— What is being asked —
Rewrite the items below, changing every "Viewport" to "Display" and leaving everything else untouched.

— START Records for this task —

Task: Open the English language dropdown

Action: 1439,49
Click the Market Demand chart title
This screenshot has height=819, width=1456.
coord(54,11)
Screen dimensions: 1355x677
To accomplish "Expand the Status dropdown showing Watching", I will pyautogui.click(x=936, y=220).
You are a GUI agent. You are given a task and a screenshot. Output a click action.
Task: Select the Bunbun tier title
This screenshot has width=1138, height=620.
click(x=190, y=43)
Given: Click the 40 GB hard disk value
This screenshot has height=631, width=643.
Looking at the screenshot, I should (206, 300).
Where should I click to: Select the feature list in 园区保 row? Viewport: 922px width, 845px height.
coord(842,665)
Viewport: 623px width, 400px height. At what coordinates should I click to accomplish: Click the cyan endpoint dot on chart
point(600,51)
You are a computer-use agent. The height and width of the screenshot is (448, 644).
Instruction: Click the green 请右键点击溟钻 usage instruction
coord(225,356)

— END Records for this task —

— Full answer —
Task: Open the English language dropdown

Action: 1439,49
Click the Market Demand chart title
This screenshot has height=819, width=1456.
coord(54,11)
Screen dimensions: 1355x677
To accomplish "Expand the Status dropdown showing Watching", I will pyautogui.click(x=936, y=220).
You are a GUI agent. You are given a task and a screenshot. Output a click action.
Task: Select the Bunbun tier title
This screenshot has width=1138, height=620.
click(x=190, y=43)
Given: Click the 40 GB hard disk value
This screenshot has height=631, width=643.
Looking at the screenshot, I should (206, 300).
Where should I click to: Select the feature list in 园区保 row? Display: 922px width, 845px height.
coord(842,665)
Display: 623px width, 400px height. At what coordinates should I click to accomplish: Click the cyan endpoint dot on chart
point(600,51)
You are a computer-use agent. The height and width of the screenshot is (448, 644).
Instruction: Click the green 请右键点击溟钻 usage instruction
coord(225,356)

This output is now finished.